The U.S. Needs Clean Energy, Not More Oil and Gas Leasing

 o meet our climate commitments, the United States must significantly reduce its current level of fossil fuel exploitation and not develop fossil fuel reserves in new areas.

An aerial view of a line of dispersing oil moving past an offshore drilling rig in the Gulf of Mexico on May 26, 2010, following a massive spill from the BP disaster on May 4.


U.S. Coast Guard

Amid a worsening climate crisis, senseless war in Ukraine, and soaring energy prices, some are calling for the Secretary of the Interior to conduct new offshore oil and gas leasing in the next five-year program. But opening up more of our ocean to polluting drilling would have no impact on current prices or production. New offshore leasing doesn’t result in oil supply hitting the market for five or more years, and the fossil fuel industry is already sitting on leases that could produce oil and gas at current levels for a decade. The only thing new leasing would do is lock in fossil fuel infrastructure and climate pollution for decades, even as our planet continues to warm.  

Today, we are releasing a new issue brief: The Case Against New Offshore Oil and Gas Leasing on the Outer Continental Shelf. The Secretary of the Interior is empowered under the law to determine what will best meet national energy needs. And it begins with a five year program that offers no new leasing.

The Secretary of Interior should propose a five-year leasing program with no lease sales because: 

  1. the impacts of no new leasing on current U.S. oil and gas production would be negligible given the substantial oil reserves already under lease (a projected reduction in production of only 2 percent by 2035); 
  2. the U.S. economy's demand for fossil fuels is expected to significantly decline in the coming years thanks to efficiency, electrification technologies, and transportation and other policies;
  3. new leasing would do nothing to alleviate current high energy prices; and
  4. more leasing courts climate catastrophe and is inconsistent with the Biden administration’s commitment to cut carbon emissions by at least 50 percent by 2030, and incompatible with a goal of keeping global warming under 1.5 degrees Celsius.

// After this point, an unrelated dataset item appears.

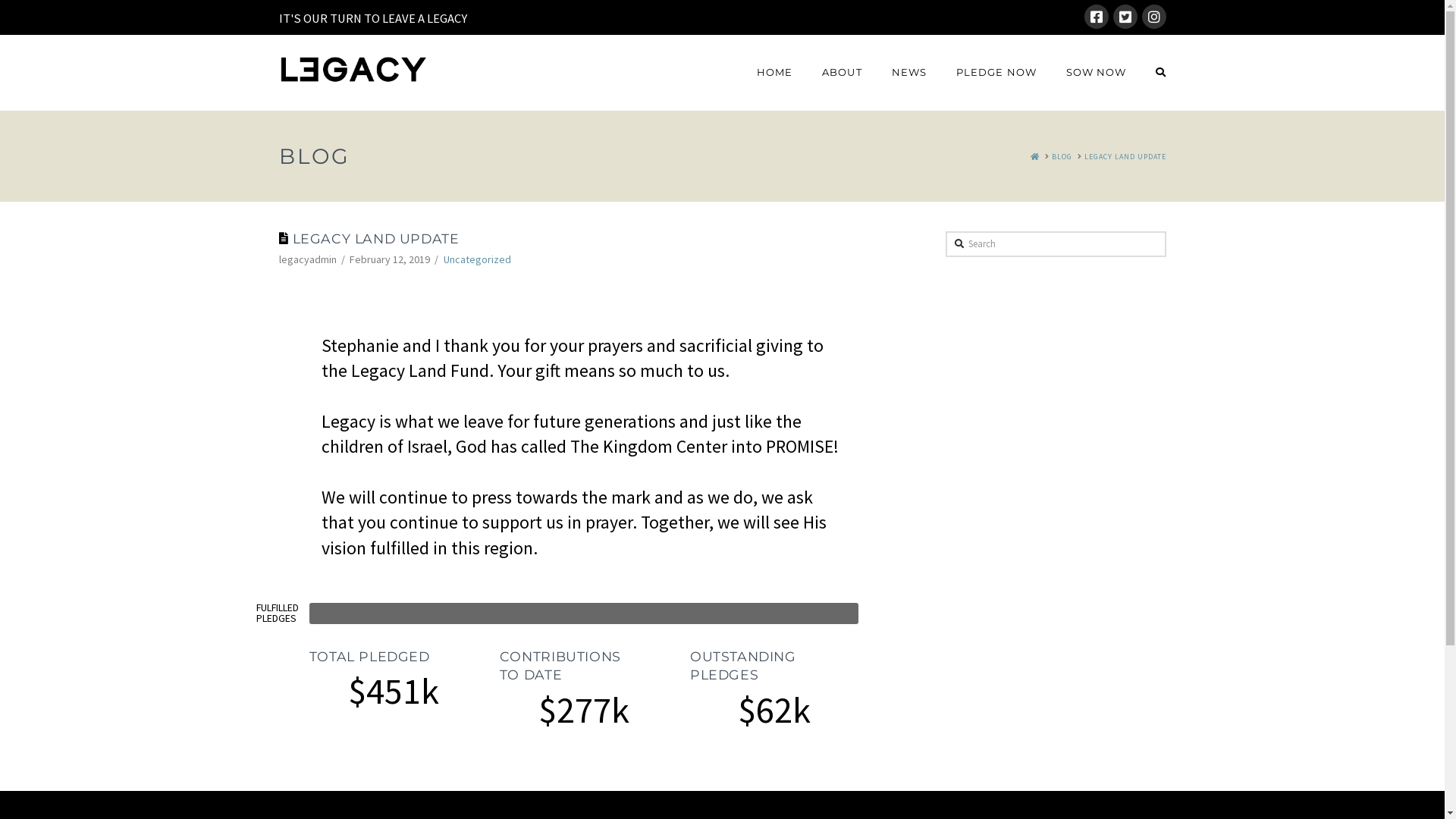 This screenshot has height=819, width=1456. Describe the element at coordinates (1096, 73) in the screenshot. I see `'SOW NOW'` at that location.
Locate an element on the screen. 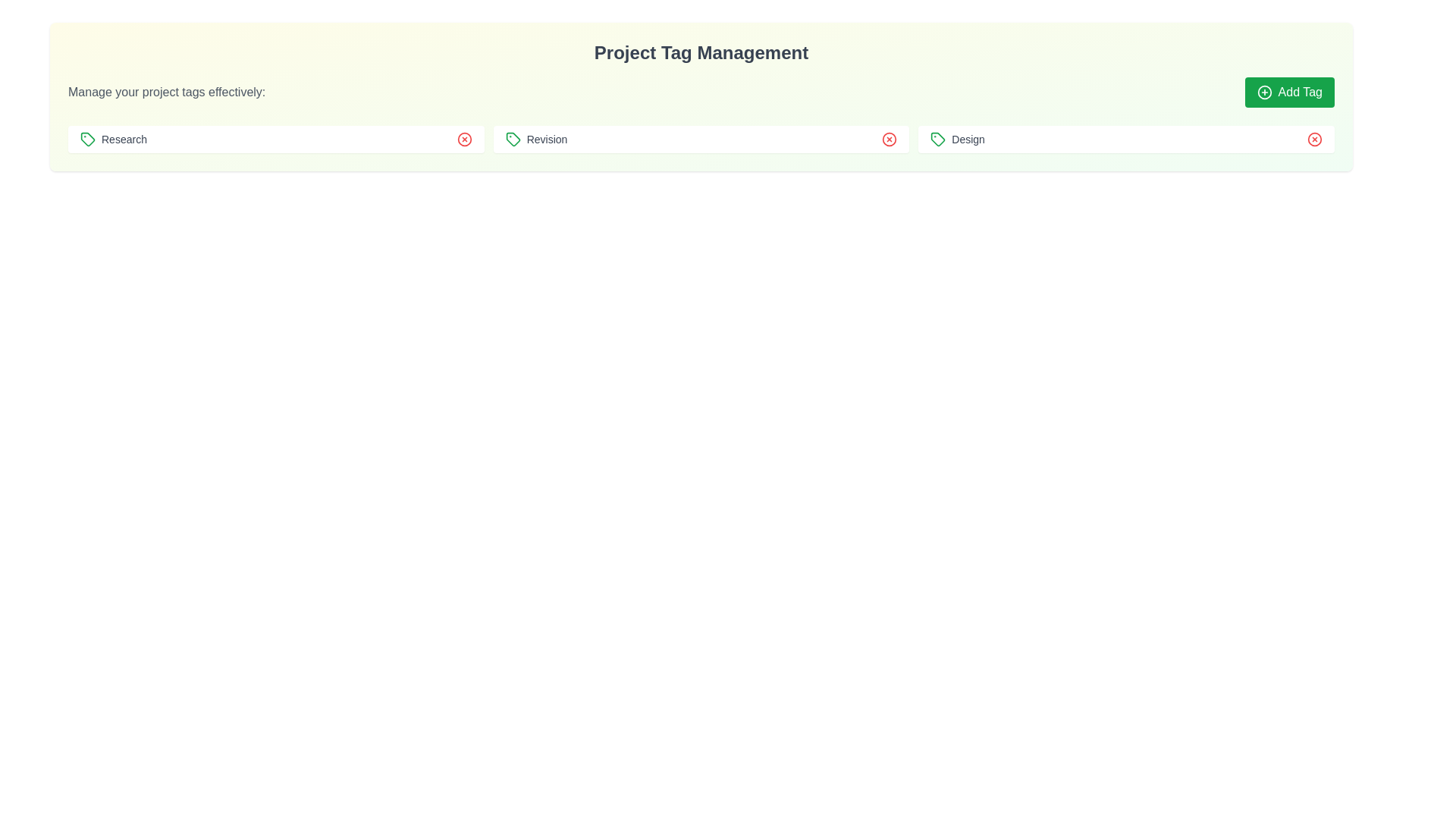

The country already has more than enough offshore area and oil and gas reserves under lease 

Even without new leasing, there is enough oil and gas supply in existing offshore leased areas to continue producing at significant rates into the 2030s and beyond. Industry already has 11 million acres leased offshore, only a quarter of which they’re actually using, and the U.S. has been a net exporter of petroleum for the past several years.

NRDC commissioned energy analytics firm OnLocation to analyze the production impacts of no new oil and gas leasing in the Gulf of Mexico beginning in 2021. They concluded that even in 2035, U.S. oil production would be 13.5 million barrels per day without new Gulf leasing, a decline of only 2.3 percent from the continued leasing scenario. Other firms have conducted similar analyses and found comparable results.

No new leasing would have no impact on oil prices until after 2030. The OnLocation analysis projects that by 2035, no new leasing could lead to a 2 cents per gallon increase compared to the continued new leasing scenario, an increase of less than 1 percent. As we’ve seen in recent months, a multitude of other factors have a far greater impact on global oil prices than new offshore leasing would have. Fossil fuel executives themselves cite “investor pressure to maintain capital discipline” as the primary reason they are not more quickly ramping up production with high prices. 

Demand is dropping

Just as importantly, any decline in offshore oil production with no new leasing would be more than offset by an anticipated drop in fuel consumption. Rhodium Group, a leading independent energy research firm, forecast the effects of federal and state vehicle and utility sector policies that were on the books as of May 2021. Analysts found that by 2027, demand for transportation fuels (which accounts for about 70 percent of U.S. petroleum consumption) will be 8 to 12 percent below 2019 levels, and that by 2030, demand will be 10 to 15 percent below 2019 levels. Additional vehicle policies currently under consideration at the state and federal levels, if implemented, will decrease oil demand even further.

We need to sharply curb fossil fuel production 

New offshore oil and gas leasing would make it nearly impossible to keep global warming below 1.5 degrees Celsius by the end of this century, which is what scientists have determined is necessary to prevent catastrophic climate change impacts. Instead of investing in additional oil and gas infrastructure that would lock the nation into future decades of pollution and climate warming, it’s crucial to invest in clean energy technologies that rely on renewable fuels that will help us stabilize the climate and are not subject to global market swings. 

The country needs clean energy

The Secretary of the Interior should propose a five-year program with no new offshore oil and gas leasing. Given the substantial reserves already under lease, stopping new leasing would have minimal projected impacts on U.S. fossil fuel production, which will be more than made up by the country’s anticipated energy conservation gains. Indeed, just the federal and state-level efficiency policies that are currently in place will produce energy savings that dwarf the projected production reduction from no new leasing. To meet our climate commitments, the United States must significantly reduce its current level of fossil fuel exploitation and not develop fossil fuel reserves in new areas. Secretary Haaland should use her discretion to move the country away from more offshore leasing.